La chica frunció el ceño esforzándose en recordar.

—Tenía el cabello negro y la piel blanca. ¡Ah! Y tenía un lunar cerca de un ojo. —Esas palabras fueron suficientes para que la mente del príncipe se ofuscara.

—¿Él lo mató, Sluarg lo mató?

—No. El esclavo mató al kona y los demás chicos al resto de los guardias, cuando me di cuenta el sitio se incendiaba. Alguien gritó que éramos libres, que escapáramos y eso hicimos mi hermano y yo. Señor, por favor, ¡no os devolváis a ese sitio!

El príncipe asintió.

—No. Nunca más volveréis allí, os lo prometo.—Karel tragó sintiendo la garganta seca— ¿Qué pasó con el esclavo que mató al kona? ¿Adónde huyó?

—No sé si huyó, señor.

—¿Qué queréis decir, pequeña?

—Mi hermano no salía, así que me quedé fuera, mirando con ansiedad a todos los que salían. Iriel fue el último en hacerlo, otro chico más grande lo sacó, pero no era el esclavo que asesinó al kona. Después que mi hermano salió nadie más lo hizo, porque la puerta se incendió. Nadie pudo haberla cruzado.
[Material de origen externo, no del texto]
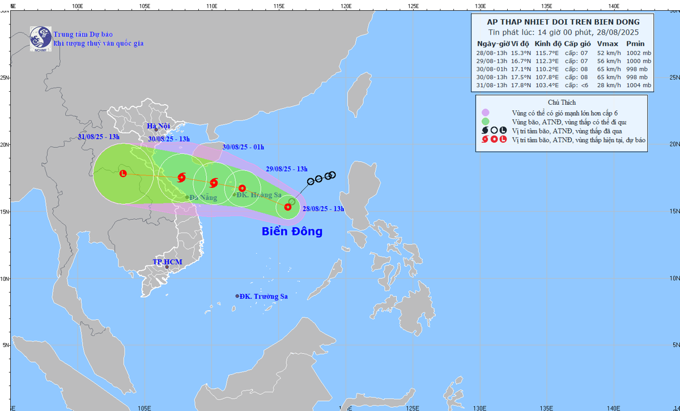The image size is (680, 411).
Task: Click the Chú Thích legend heading
Action: pyautogui.click(x=563, y=102)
El príncipe se llevó la mano temblorosa al rostro, se negaba a aceptar lo que la chica le decía, Lysandro no podía estar muerto y ese cadáver carbonizado no era el suyo. Por un momento no supo qué hacer, se encontraba desorientado ante el giro que daba su vida.

—¿Señor? —preguntó la chica con cautela— ¿Os encontráis bien?

—Sí. Debemos irnos, no es seguro aquí.

Cuando volvió al carruaje con Frey, los guardias privados continuaban en su afan por controlar las impetuosas llamas. Karel seguía sin creer lo que sucedía.

—¿Ha habido noticias? ¿Han encontrado a algún esclavo? —preguntó señalando a los soldados mientras los chicos subían al carruaje.

Frey negó con la cabeza.

—Dos esclavas con quemaduras que encontraron en los alrededores. —Los ojos del sirviente se dirigieron al interior del carruaje—. Alteza, ¿son los esclavos que buscáis?

—No. Llévalos a Laungerd. Decidle a Idria que los acomode con el resto de los sirvientes.

—¿Qué haréis?

—Continuaré buscando.

El príncipe montó con agilidad, tomó las riendas y azuzó al caballo rumbo hacia el bosque, perdiéndose entre los árboles.